From there, assuming that $B$ is finitely generated, it follows that any quotient of $B$ is finitely generated. Hence $C$ is finitely generated.

Proving that $A$ is finitely generated amounts to proving that any submodule of a finitely generated module is finitely generated. You seem to already know the following result: Any submodule of $R^n$ is finitely generated. You can use it as follows: If $f:R^n\to B$ is a surjection (it exists since $B$ is finitely generated), then since $A$ is a submodule of $B$, consider the preimage $f^{-1}(A)$ of $A$ by $f$. It is a submodule of $R^n$, hence it is finitely generated. Since $A$ is a quotient of $f^{-1}(A)$, it is also finitely generated.


Now, I would like to discuss some sentences of you post which attracted my attention.
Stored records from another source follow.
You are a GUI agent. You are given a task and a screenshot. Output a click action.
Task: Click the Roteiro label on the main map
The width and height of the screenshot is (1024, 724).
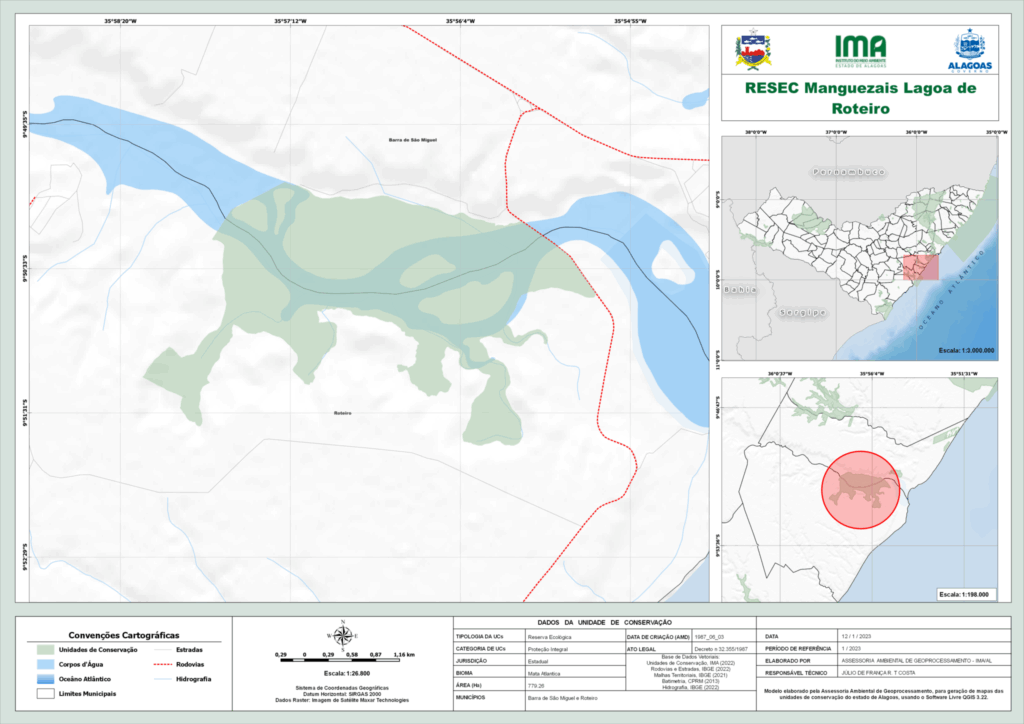click(344, 413)
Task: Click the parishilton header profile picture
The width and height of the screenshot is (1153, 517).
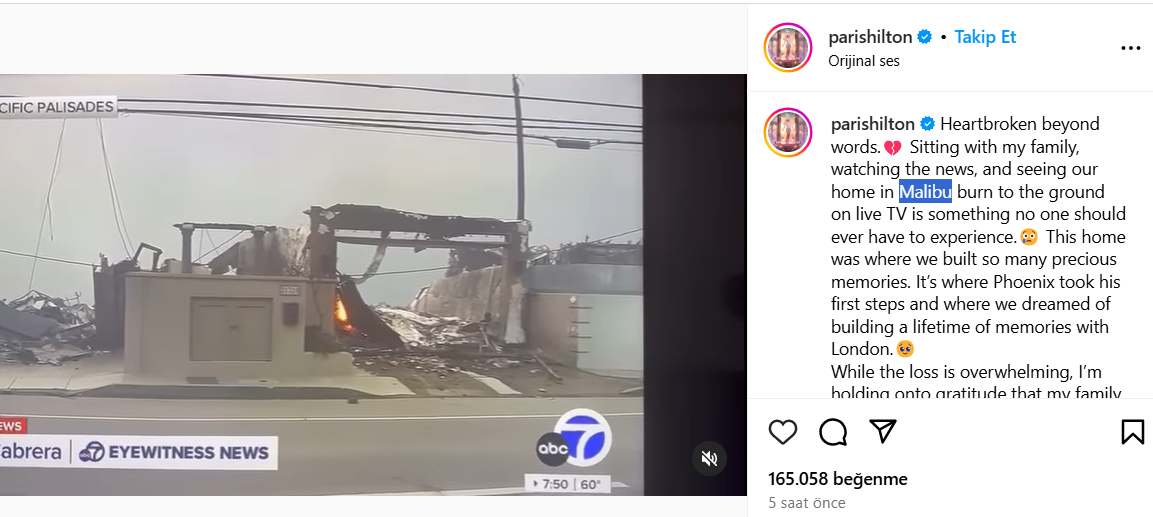Action: click(788, 48)
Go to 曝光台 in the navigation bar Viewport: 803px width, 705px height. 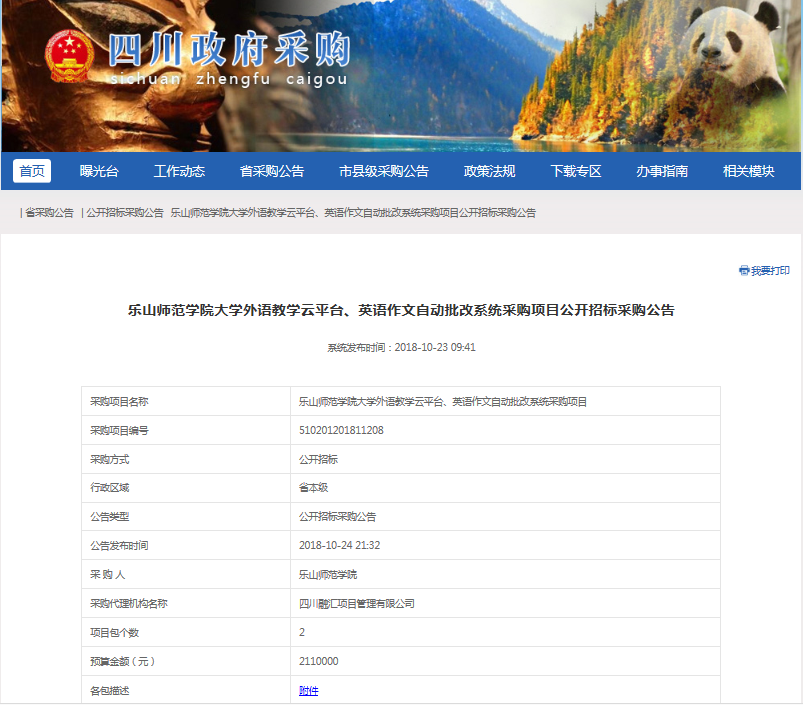(99, 171)
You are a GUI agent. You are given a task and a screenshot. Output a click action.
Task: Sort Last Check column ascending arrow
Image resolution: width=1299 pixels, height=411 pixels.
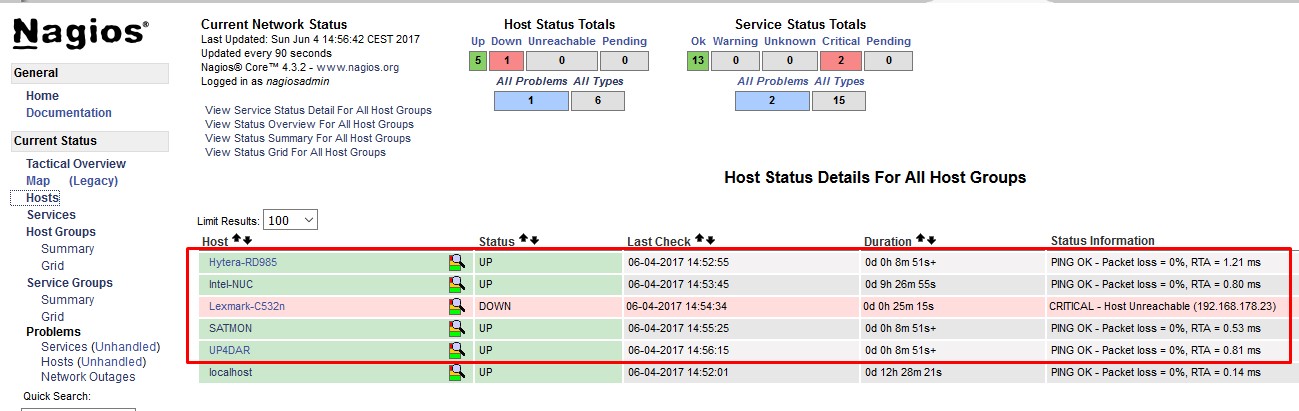coord(700,240)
  1. We can easily find an isomorphism between the product ring $R^n$ and $B$ where $n$ is the cardinality of a smallest set that generates $B$.

This is not true; it would mean that $B$ is a free module. What we have is a surjection from $R^n$ to $B$. (To see an example where there is no isomorphism, take $R= \mathbb{Z}$ and $B=\mathbb{Z}/2\mathbb{Z}$.)
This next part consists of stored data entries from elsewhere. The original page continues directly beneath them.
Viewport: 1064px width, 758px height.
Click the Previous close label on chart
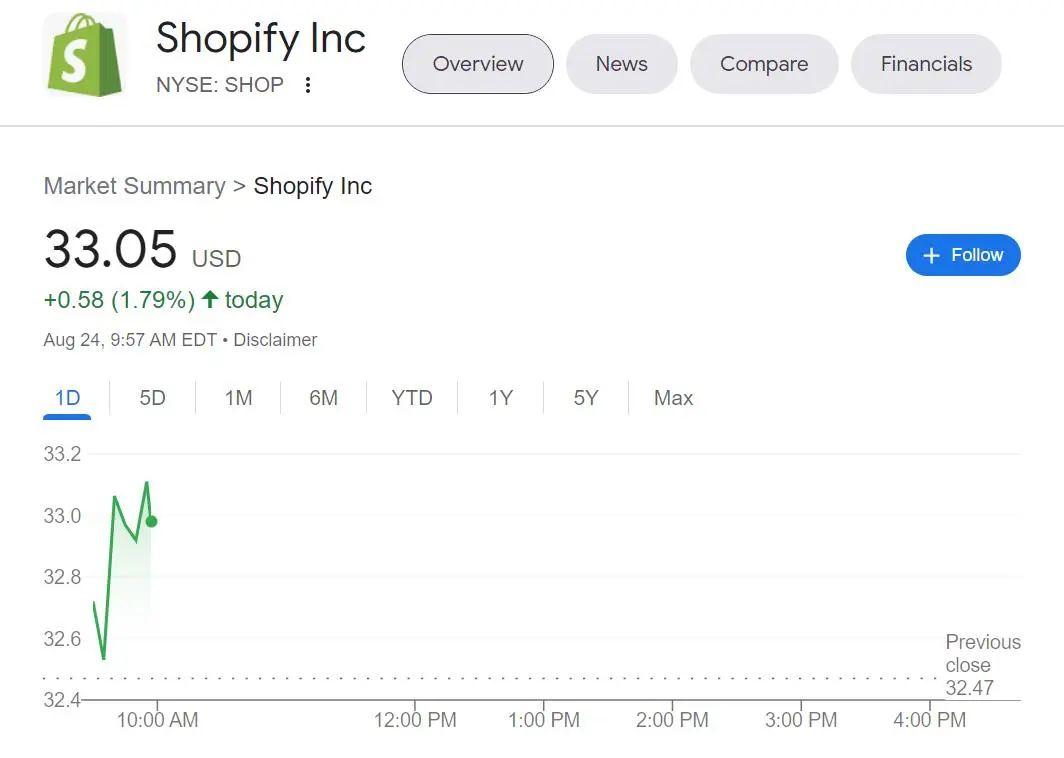click(x=982, y=653)
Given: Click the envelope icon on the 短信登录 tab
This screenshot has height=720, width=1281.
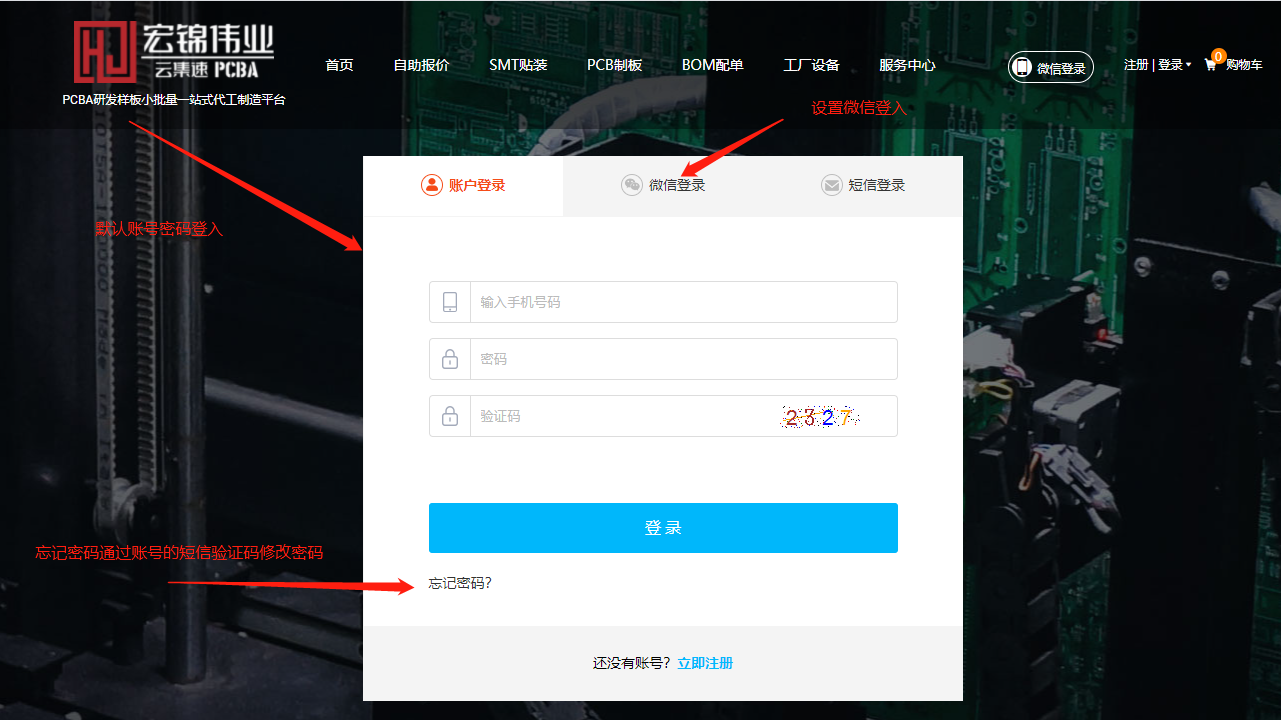Looking at the screenshot, I should coord(831,185).
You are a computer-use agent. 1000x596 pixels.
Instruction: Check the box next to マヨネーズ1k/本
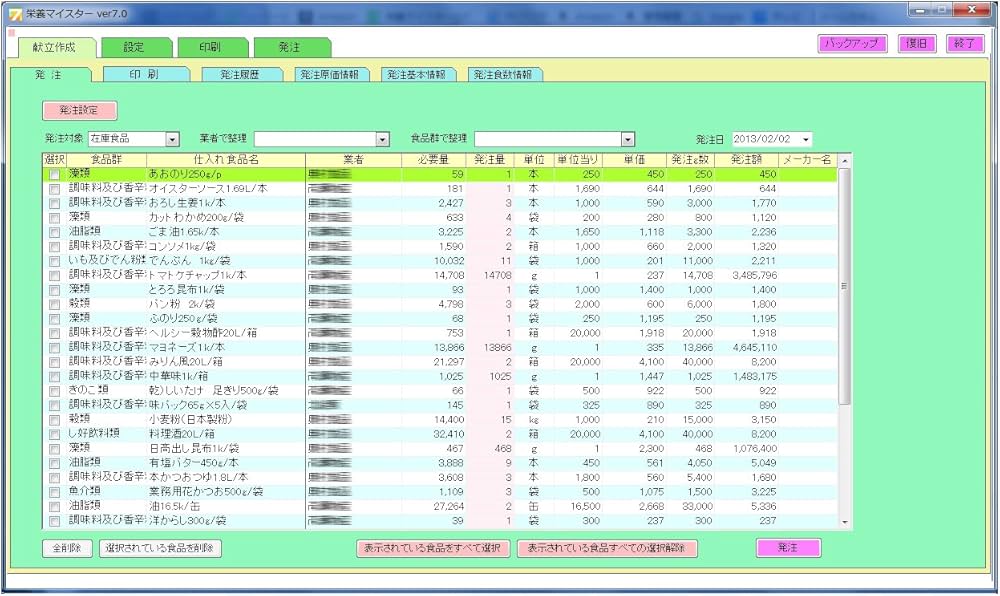(55, 346)
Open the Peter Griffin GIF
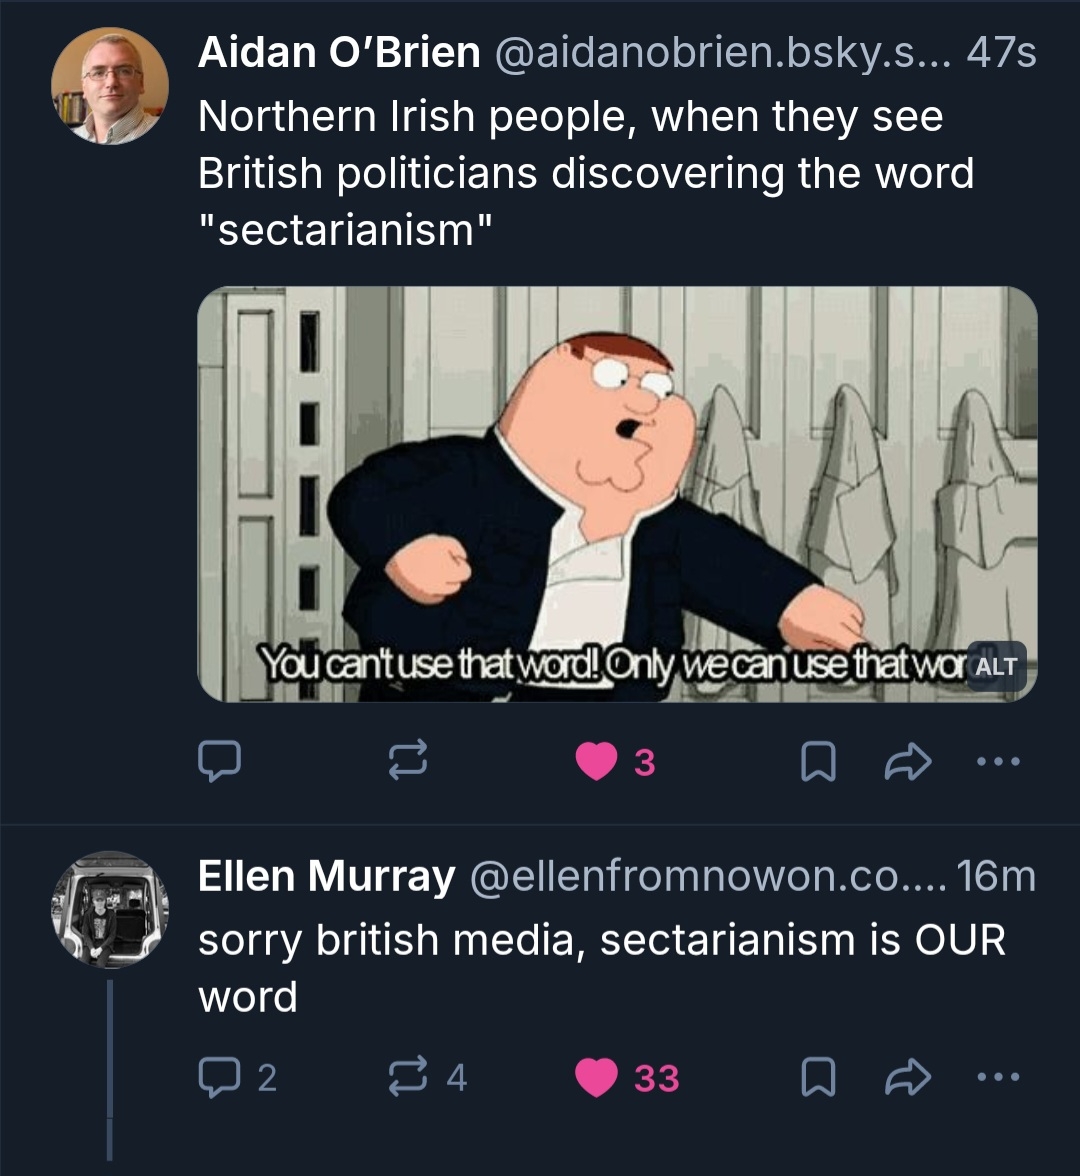This screenshot has width=1080, height=1176. pyautogui.click(x=600, y=480)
  1. Now note that sub modules of $R^n$ correspond with products of ideals in $R$

This is also untrue: look at the submodule $\{(m,m) \ | \ m\in \mathbb{Z}\}$ of the $\mathbb{Z}$-module $\mathbb{Z}^2$. What is true is that ideals of the ring $R^n$ are products of ideals of $R$.

  1. I'm having some difficulties with the fact that my first arrow need not be injective and my second not surjective, since our sequence is not short.

If you have an exact sequence of the form $0\to A\stackrel{g}{\to} B$, then $g$ is automatically injective (compute its kernel, and see that it is zero). Similarly, in an exact sequence $B\stackrel{h}{\to} C \to 0$, the morphism $h$ is automatically surjective.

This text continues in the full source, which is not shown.